Esitrain is Energex's inhouse training facility for its electricians and linesmen.

The document also showed "subletting Energex's main distribution centre at Eagle Farm" was considered.

Energex currently has six maintenance "hubs" across Brisbane.

The ETU's state organiser Stuart Traill said the ETU feared that if Energex amalgamated "six hubs into five" one of those large hub depots would be shut down.

"In the hubs you are talking about 100 staff minimum, maybe 150 staff," he said.

"You are talking about linesmen, administration staff, designers, the whole gambit of the industry."

However, Energex chief executive Terry Effeney told Fairfax Media on Thursday the document was "an internal document" for "discussion only".

"Currently, there is no Energex position regarding these ideas and the group discussing these ideas does not have the ability to make any decisions on these matters," Mr Effeney said.

The staff at the meeting included Darryl Rowell, Energex's general manger of performance and analysis.

And an Energex spokesman said the meeting was used to prepare Energex's 2014-15 business plan.

Mr Traill said the workshop document was a bombshell and he was dissatisfied with the answers provided by Energex when he sought clarification about the meeting.
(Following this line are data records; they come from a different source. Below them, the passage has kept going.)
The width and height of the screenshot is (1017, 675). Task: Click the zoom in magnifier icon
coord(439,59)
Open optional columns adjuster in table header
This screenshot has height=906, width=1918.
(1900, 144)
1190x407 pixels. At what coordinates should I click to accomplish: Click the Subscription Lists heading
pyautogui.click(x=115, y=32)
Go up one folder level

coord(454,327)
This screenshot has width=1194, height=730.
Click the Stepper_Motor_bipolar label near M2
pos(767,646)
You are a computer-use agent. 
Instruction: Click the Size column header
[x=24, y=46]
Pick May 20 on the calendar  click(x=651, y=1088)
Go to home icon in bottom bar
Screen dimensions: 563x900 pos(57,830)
Mr Effeney had told Mr Traill Energex was "not actively considering outsourcing and subletting these activities".

"However [Energex] will continue to review business operations from time to time," he said.

Mr Traill said the ETU believed Energex would enact the changes when the existing enterprise bargaining agreement finished in November 2014.

Energex did not reply to questions over the likelihood of changes being introduced after the EBA expires.

Conditions which also expire in November 2014 are a requirement to consult with unions, no forced redundancies and for current contactors to be protected.